# [Excerpt from a dataset]
[START]

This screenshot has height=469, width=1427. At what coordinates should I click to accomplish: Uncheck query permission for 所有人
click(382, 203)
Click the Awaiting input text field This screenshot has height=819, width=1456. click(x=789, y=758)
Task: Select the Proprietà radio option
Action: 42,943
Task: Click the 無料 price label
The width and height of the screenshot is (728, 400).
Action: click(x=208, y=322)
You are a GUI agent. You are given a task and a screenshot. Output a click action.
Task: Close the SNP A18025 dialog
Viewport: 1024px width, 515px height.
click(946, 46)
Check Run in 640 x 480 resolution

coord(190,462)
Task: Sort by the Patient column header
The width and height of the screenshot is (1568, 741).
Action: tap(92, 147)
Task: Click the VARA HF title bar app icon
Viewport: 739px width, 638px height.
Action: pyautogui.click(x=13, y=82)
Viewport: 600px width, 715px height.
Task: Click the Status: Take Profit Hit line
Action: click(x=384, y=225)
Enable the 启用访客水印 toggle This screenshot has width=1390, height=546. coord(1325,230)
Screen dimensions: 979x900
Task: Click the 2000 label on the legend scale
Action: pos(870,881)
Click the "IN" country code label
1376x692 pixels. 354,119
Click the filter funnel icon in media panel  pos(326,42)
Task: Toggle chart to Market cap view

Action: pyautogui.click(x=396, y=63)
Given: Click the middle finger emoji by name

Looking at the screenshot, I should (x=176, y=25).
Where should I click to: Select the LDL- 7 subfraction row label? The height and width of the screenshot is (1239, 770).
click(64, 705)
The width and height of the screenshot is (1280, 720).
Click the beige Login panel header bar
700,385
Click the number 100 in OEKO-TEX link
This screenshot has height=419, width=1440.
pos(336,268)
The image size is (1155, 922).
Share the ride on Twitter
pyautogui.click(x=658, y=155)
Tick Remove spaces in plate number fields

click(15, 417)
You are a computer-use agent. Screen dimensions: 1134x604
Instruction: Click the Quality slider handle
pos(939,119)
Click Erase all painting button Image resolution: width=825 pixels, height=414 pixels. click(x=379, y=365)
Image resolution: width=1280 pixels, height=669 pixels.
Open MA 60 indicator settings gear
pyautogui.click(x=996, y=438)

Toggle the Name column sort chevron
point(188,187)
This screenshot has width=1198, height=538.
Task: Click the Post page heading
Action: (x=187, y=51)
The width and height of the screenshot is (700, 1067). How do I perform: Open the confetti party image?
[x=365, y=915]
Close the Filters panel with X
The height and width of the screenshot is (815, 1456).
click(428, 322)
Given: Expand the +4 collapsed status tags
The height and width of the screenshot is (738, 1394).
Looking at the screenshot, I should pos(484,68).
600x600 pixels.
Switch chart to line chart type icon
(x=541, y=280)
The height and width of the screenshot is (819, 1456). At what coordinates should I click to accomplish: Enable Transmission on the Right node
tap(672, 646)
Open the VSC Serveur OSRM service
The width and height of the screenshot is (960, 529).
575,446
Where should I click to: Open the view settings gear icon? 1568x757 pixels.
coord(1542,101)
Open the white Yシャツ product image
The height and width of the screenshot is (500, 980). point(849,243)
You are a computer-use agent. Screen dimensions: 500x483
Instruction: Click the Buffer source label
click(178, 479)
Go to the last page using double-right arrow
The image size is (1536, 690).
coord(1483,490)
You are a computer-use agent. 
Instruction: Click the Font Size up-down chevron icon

[END]

# [STATED PROBLEM]
Reproduce every one of the records above line for line, changing nothing.

# [RESPONSE]
This screenshot has height=469, width=1427. At what coordinates should I click to accomplish: Uncheck query permission for 所有人
click(382, 203)
Click the Awaiting input text field This screenshot has height=819, width=1456. click(x=789, y=758)
Task: Select the Proprietà radio option
Action: 42,943
Task: Click the 無料 price label
The width and height of the screenshot is (728, 400).
Action: click(x=208, y=322)
You are a GUI agent. You are given a task and a screenshot. Output a click action.
Task: Close the SNP A18025 dialog
Viewport: 1024px width, 515px height.
click(946, 46)
Check Run in 640 x 480 resolution

coord(190,462)
Task: Sort by the Patient column header
The width and height of the screenshot is (1568, 741).
Action: tap(92, 147)
Task: Click the VARA HF title bar app icon
Viewport: 739px width, 638px height.
Action: pyautogui.click(x=13, y=82)
Viewport: 600px width, 715px height.
Task: Click the Status: Take Profit Hit line
Action: click(x=384, y=225)
Enable the 启用访客水印 toggle This screenshot has width=1390, height=546. coord(1325,230)
Screen dimensions: 979x900
Task: Click the 2000 label on the legend scale
Action: pos(870,881)
Click the "IN" country code label
1376x692 pixels. 354,119
Click the filter funnel icon in media panel  pos(326,42)
Task: Toggle chart to Market cap view

Action: pyautogui.click(x=396, y=63)
Given: Click the middle finger emoji by name

Looking at the screenshot, I should (x=176, y=25).
Where should I click to: Select the LDL- 7 subfraction row label? The height and width of the screenshot is (1239, 770).
click(64, 705)
The width and height of the screenshot is (1280, 720).
Click the beige Login panel header bar
700,385
Click the number 100 in OEKO-TEX link
This screenshot has height=419, width=1440.
pos(336,268)
The image size is (1155, 922).
Share the ride on Twitter
pyautogui.click(x=658, y=155)
Tick Remove spaces in plate number fields

click(15, 417)
You are a computer-use agent. Screen dimensions: 1134x604
Instruction: Click the Quality slider handle
pos(939,119)
Click Erase all painting button Image resolution: width=825 pixels, height=414 pixels. click(x=379, y=365)
Image resolution: width=1280 pixels, height=669 pixels.
Open MA 60 indicator settings gear
pyautogui.click(x=996, y=438)

Toggle the Name column sort chevron
point(188,187)
This screenshot has width=1198, height=538.
Task: Click the Post page heading
Action: (x=187, y=51)
The width and height of the screenshot is (700, 1067). How do I perform: Open the confetti party image?
[x=365, y=915]
Close the Filters panel with X
The height and width of the screenshot is (815, 1456).
click(428, 322)
Given: Expand the +4 collapsed status tags
The height and width of the screenshot is (738, 1394).
Looking at the screenshot, I should pos(484,68).
600x600 pixels.
Switch chart to line chart type icon
(x=541, y=280)
The height and width of the screenshot is (819, 1456). At what coordinates should I click to accomplish: Enable Transmission on the Right node
tap(672, 646)
Open the VSC Serveur OSRM service
The width and height of the screenshot is (960, 529).
575,446
Where should I click to: Open the view settings gear icon? 1568x757 pixels.
coord(1542,101)
Open the white Yシャツ product image
The height and width of the screenshot is (500, 980). point(849,243)
You are a computer-use agent. Screen dimensions: 500x483
Instruction: Click the Buffer source label
click(178, 479)
Go to the last page using double-right arrow
The image size is (1536, 690).
coord(1483,490)
You are a computer-use agent. 
Instruction: Click the Font Size up-down chevron icon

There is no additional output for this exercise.